In Japan, the debate continues. Although the country has dedicated itself to "universal peace" by eschewing armed conflict and promoting nuclear disarmament, the historical narrative is darker with regard to war crimes.

While the United States account excuses the nuclear attacks in the name of a purported greater good, some prominent Japanese conservatives have denied that the well-evidenced crimes committed by their military even happened. Like his predecessors, Mr. Abe (whose party has been in power almost continuously since war's end) has also visited a controversial Tokyo shrine where the souls of convicted war criminals are said to reside.

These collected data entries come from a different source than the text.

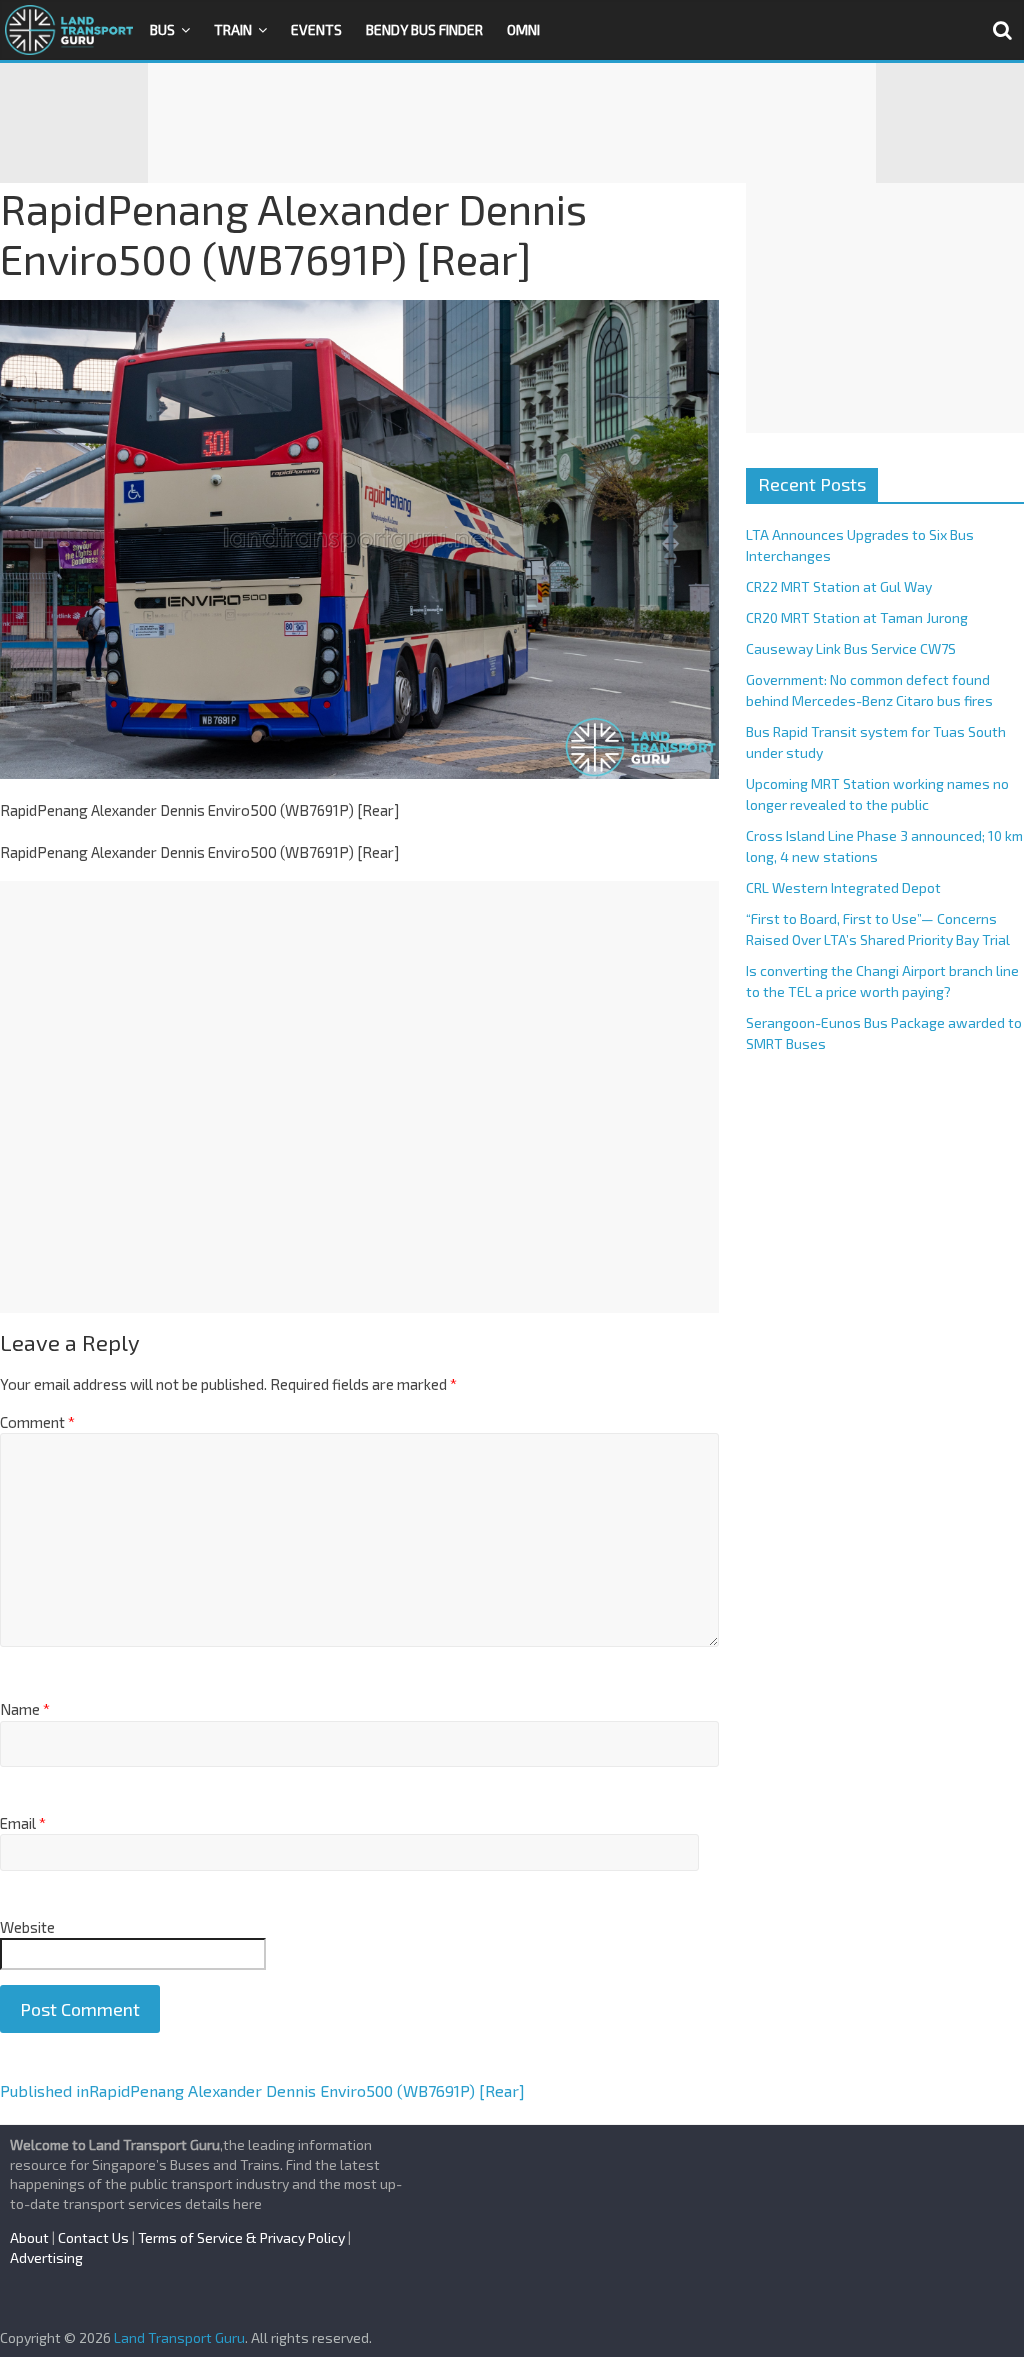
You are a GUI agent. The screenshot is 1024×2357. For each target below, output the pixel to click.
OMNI (523, 29)
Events (316, 29)
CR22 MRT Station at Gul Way (839, 586)
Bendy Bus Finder (424, 29)
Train (233, 29)
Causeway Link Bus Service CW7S (851, 648)
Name (25, 1709)
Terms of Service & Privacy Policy (241, 2237)
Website (27, 1927)
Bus (162, 29)
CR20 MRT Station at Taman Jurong (857, 617)
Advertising (46, 2257)
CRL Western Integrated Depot (843, 887)
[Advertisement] (512, 123)
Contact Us (93, 2237)
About (29, 2237)
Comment (37, 1422)
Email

There are cultural differences, too. Mr. Obama embodies the American propensity to ignore the past and look to the future, while in Japan the bombings are commonly transformed into abstractions about universal peace with little historic specificity. These tendencies will doubtless facilitate the leaders' desired focus on current geopolitical issues, such as North Korea, territorial disputes in the South China Sea and nuclear disarmament.

Earlier this month, Mr. Obama delivered the convocation address at Howard University in Washington in which he spoke about the political necessity of compromise. On Friday, he and Mr. Abe will exhibit a compromise with history itself.

Had either country followed the example of postwar Germany, whose leaders fully apologized for the Holocaust, there would be more substance to this historic visit.

Apologies and acknowledgments matter. Truth brings solace. It also reforms national memory, as Canadians discovered with the Indian Residential Schools Truth and Reconciliation Commission.

Nonetheless, by virtue of making this symbolic trip to Hiroshima more than 70 years after the event, Mr. Obama has begun a long-overdue process of reconciliation. For this, we must be grateful.

Erna Paris is the author of seven books, including Long Shadows: Truth, Lies, and History.